#### Supplied entries
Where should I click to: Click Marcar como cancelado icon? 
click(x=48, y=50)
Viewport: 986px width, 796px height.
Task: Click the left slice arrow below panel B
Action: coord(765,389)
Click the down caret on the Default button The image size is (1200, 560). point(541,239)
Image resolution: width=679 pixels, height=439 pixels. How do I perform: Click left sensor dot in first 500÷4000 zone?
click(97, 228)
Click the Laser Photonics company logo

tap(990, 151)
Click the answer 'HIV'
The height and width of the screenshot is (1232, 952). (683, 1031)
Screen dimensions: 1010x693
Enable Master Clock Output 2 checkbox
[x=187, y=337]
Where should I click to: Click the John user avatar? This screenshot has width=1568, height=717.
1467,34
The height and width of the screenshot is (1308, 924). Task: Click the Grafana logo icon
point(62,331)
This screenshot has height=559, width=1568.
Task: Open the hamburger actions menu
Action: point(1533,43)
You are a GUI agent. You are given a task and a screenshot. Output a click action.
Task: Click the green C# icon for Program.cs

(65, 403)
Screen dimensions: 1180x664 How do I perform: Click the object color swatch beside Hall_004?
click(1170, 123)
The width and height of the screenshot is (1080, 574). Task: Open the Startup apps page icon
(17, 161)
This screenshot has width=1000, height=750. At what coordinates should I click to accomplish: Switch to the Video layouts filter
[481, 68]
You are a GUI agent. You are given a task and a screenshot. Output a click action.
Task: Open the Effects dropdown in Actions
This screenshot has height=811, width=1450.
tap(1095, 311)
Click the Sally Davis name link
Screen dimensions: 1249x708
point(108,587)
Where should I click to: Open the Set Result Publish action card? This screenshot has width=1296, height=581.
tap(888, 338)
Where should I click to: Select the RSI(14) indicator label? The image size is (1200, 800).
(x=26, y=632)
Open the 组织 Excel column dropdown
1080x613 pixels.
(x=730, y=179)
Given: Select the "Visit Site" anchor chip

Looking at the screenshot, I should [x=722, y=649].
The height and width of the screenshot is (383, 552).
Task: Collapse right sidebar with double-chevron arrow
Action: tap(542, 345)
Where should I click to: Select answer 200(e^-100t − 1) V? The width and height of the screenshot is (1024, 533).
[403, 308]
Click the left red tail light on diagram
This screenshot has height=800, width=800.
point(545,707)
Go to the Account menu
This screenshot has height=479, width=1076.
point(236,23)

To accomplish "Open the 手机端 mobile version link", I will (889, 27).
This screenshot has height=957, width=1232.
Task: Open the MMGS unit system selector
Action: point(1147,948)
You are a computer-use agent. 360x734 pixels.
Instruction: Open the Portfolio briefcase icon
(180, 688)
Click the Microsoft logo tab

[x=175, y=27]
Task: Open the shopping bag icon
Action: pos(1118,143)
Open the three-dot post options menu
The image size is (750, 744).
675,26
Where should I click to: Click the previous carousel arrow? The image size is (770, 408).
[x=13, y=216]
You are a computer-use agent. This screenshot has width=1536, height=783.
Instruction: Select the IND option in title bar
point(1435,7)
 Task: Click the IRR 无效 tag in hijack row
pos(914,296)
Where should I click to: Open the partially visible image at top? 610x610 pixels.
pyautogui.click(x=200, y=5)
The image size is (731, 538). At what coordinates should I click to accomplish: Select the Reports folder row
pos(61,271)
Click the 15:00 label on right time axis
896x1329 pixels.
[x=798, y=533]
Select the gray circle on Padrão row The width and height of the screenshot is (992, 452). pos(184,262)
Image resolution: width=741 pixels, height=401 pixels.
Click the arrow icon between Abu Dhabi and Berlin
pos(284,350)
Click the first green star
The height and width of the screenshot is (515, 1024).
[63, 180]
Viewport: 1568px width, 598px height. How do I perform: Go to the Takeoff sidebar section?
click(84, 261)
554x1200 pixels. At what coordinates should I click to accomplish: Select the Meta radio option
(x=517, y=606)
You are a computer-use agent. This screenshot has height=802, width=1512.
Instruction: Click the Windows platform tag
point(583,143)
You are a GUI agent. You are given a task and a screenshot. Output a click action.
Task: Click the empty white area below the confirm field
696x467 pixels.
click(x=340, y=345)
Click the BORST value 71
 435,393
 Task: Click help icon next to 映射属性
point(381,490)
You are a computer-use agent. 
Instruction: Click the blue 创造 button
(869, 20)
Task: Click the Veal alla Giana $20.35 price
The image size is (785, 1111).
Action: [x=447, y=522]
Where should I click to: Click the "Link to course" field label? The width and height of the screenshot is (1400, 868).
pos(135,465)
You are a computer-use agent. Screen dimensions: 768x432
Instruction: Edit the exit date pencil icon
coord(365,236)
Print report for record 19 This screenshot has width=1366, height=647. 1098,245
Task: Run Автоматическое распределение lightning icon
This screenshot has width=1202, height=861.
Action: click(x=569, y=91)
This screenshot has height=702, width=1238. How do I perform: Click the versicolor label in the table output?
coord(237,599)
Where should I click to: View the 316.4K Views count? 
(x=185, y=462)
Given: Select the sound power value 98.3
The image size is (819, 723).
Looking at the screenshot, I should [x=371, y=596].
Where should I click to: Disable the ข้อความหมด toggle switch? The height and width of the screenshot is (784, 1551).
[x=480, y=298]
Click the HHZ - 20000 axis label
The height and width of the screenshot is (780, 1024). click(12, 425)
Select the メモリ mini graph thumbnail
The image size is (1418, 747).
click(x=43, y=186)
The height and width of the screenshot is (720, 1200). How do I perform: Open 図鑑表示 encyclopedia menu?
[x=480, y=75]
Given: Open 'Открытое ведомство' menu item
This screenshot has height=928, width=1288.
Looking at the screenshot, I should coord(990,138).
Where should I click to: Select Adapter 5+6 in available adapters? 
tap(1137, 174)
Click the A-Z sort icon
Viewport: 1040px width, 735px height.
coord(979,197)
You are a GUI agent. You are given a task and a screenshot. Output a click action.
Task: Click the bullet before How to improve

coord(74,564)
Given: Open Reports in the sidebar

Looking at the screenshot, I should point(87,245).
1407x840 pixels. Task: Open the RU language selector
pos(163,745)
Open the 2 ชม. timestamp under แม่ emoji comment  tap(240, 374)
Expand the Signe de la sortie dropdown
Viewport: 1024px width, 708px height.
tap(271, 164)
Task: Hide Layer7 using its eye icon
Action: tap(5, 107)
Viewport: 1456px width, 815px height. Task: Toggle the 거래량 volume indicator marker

#### Task goal
Report back each line of the entries that holds the string "computer".

#### Task solution
You are a computer-use agent. 360x734 pixels.
You are a computer-use agent. This screenshot has width=1536, height=783.
You are a computer-use agent. This screenshot has height=802, width=1512.
You are a computer-use agent. 
You are a computer-use agent. Screen dimensions: 768x432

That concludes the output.